19:30, tekrar uçaktayız. Her an iptal olabileceği ihtimaline kendimi hazırlamak için elim kemerimde bekliyorum. Ve 19:45’te kalkıyor uçak. Aslıhan ve Beril eşgüdümlü olarak Orhan Pamuk Kar’ı okuyorlar, ben yine Lombak, Dilek uyku peşinde.

22:00, Erzurum Havaalanınayız. Hava süper soğuk. Dışarıda bizi bekleyen otobüse biner binmez kafayı koltuğa vurup sızıyorum. Bir zaman sonra Aslıhan dürterek uyandırıyor gökyüzünü göstererek. Şimdiye kadar yalnızca bir kere Kelebekler Vadisi’nde gördüğüm güzellikte bir yıldız şöleni var yukarıda. Karlı dağların arasında, üzerinde, işlenmiş gibi ahenk içinde milyonlarca yıldız. Aslıhan heyecan içinde. Yarı baygın bakıyorum yukarı, büyülenip tekrar dalıyorum uykuya, Aslıhan yine dürtüyor, yine bakıyorum, yine düşüyorum. Bir süre sonra otobüs aniden durup U çekiyor ve geri gitmeye başlıyor. Bizim ekibin devamını taşıyan arkamızdaki minibüs yolda kalmış. 20 dakika geri gittikten sonra -18 derecede halay çeken bir güruhla karşılaşıyoruz. Donmamak için hareket etmeye ya da donarken mutlu olmaya falan karar vermişler herhalde, otobüse atlıyorlar, gidiyoruz.

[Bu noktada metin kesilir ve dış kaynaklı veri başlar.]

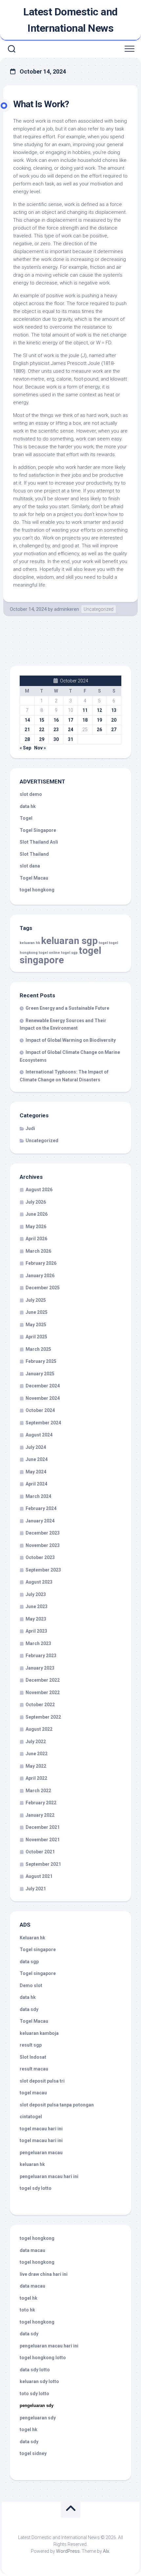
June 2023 (37, 1606)
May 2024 (36, 1471)
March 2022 (38, 1790)
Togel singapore (38, 1949)
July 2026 (36, 1202)
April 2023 (36, 1631)
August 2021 (39, 1876)
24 (70, 729)
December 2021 (43, 1827)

02:15, normalde 2 saat sürmesi gereken yol, 4 saat 15 dakika sürüyor. Herkesle birlikte otelin önünde inip ağamızın adamı Hacı’yı arıyoruz. Vın diye geliyor, Asmalı Konak’aki Kirve’ye benziyor. Bagaj donmuş, açılmıyor, bavullarımızı kucaklayıp konağa gidiyoruz. Ağa uykusundan kalkıp buyur ediyor bizi. Hatırlayamadığım ufak bir sosyalleşme sohbeti sonrası bir daha görmüyoruz kendisini. “Konak sizin, takılın” minvalinde bir şey söyleyip kayıplara karışıyor. 3’te dalıyoruz uykuya. Niyetim 9’da uyanıp, Kars’ta 10 Kasım törenlerini izlemek ama vücudum itiraz ediyor, 10’a kadar uyuyorum.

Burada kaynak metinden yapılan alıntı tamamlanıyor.